The travel bubble was frozen after a New Zealand woman tested positive for the highly contagious South African strain of coronavirus.

She completed quarantine before circulating in the community but there has been no detected local transmission so far.

Australia has now notched 10 consecutive days without a locally acquired case.

Meanwhile, a new advertising campaign is being rolled out to encourage Australians to get coronavirus vaccines.

The $24 million campaign will run across traditional and social media and provide information about the safety, efficacy and availability of vaccines.

It details how vaccines will be rolled out to priority groups including the elderly, disabled Australians and frontline workers.

Dosage requirements are also explained.

Professor Kidd said coronavirus restrictions would remain in place until significant numbers of the population had been vaccinated.

"I want to encourage everybody when it comes to be your turn in the priority list to get the vaccine, to please line-up, get vaccinated," he said.

The campaign launch comes after the Therapeutic Goods Administration approved the Pfizer vaccine as the first to be used in Australia.

The vaccine rollout is expected to start in late February.

Paul Zahra from the Australian Retailers Association believes shop assistants should be among the first people to get vaccinated.

"We want to give customers confidence that when they're shopping in a store that they are dealing with people that have been vaccinated," he told the ABC.

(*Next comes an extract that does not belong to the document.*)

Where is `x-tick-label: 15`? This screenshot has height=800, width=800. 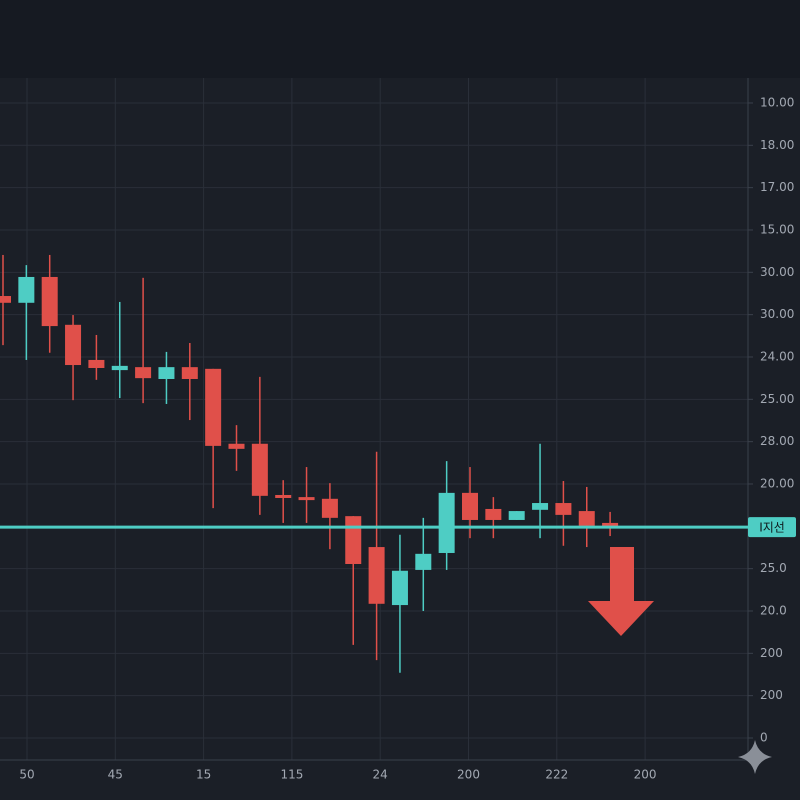 x-tick-label: 15 is located at coordinates (204, 775).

The federal government has dismissed concerns about possible delays in getting vaccine supplies to Australia.

Pharmaceutical companies are locked in a dispute with the European Union over supplies.

The EU is planning to slap export controls on vaccines produced within its borders.

Treasurer Josh Frydenberg says that will not affect 10 million doses of the Pfizer vaccine produced in Belgium that Australia has purchased, or other doses of the AstraZeneca jab.

"Based on what we know today, that is not expected to change the arrival dates for those vaccines," he told ABC radio.

Mr Frydenberg is opposed to the EU putting on export controls.

"Obviously we would not welcome that because, as the World Health Organisation has said, the vaccine needs to be spread as broadly and as widely as possible."